Guatemala, GVC aiuta le madri a coltivare gli orti

Un intervento concreto in sostegno delle famiglie che da tempo combattono per proteggere i più piccoli dalla malnutrizione. 

 

LE DONNE IMPARANO A COLTIVARE       Semi di bietola, spinaci, broccoli, senape, barbabietola, cipolla, orzo, ravanello, carota e coriandolo. Nella comunità di Elmul, sono soprattutto le madri a imparare a coltivarli e a riconoscerne le proprietà nutritive, grazie alla guida dei tecnici di GVC in Guatemala. La semina è un tassello fondamentale della lotta alla malnutrizione perché è condizione indispensabile per il raggiungimento dell'autosufficienza alimentare, in un paese la cui agricoltura è fortemente provata dagli effetti dei cambiamenti climatici. 
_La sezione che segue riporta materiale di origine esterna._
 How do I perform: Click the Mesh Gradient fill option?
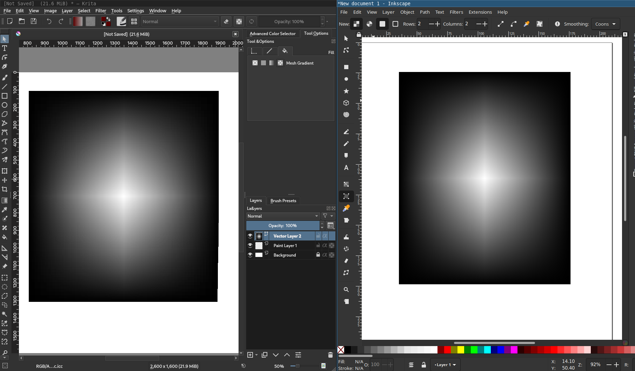point(280,63)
Lorenza ha 34 anni e una famiglia composta da otto figli e un marito costretto a lavorare per un salario misero. Foto scattata nella comunità di Elmul, Guatemala. 
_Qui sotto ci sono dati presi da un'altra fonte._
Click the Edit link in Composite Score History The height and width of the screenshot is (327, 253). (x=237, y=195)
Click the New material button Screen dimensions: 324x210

FARINE FORTICATE E VOUCHER CONTRO LE MALATTIE       Lorenza è una delle donne che comprendono meglio l'importanza dell'intervento attuato da alcuni anni da GVC, grazie al sostegno di Echo – European Civil Protection and Humanitarian Aid Operations. Ha 34 anni e otto figli. Le più piccole, Adriana e Nimski, che hanno solo 4 e 2 anni, presentano i sintomi della malnutrizione, oltre a quelli di malattie diarroiche e respiratorie acute che mettono a rischio il loro futuro e la loro crescita. Dopo la consegna di farine fortificate e di buoni in danaro per acquistare il cibo, però, fortunatamente la loro condizione è migliorata.

La piccola Adriana di 4 anni aiuta la madre nella semina del piccolo orto realizzato grazie all'aiuto di GVC. Foto scattata nella comunità di Elmul, Guatemala. 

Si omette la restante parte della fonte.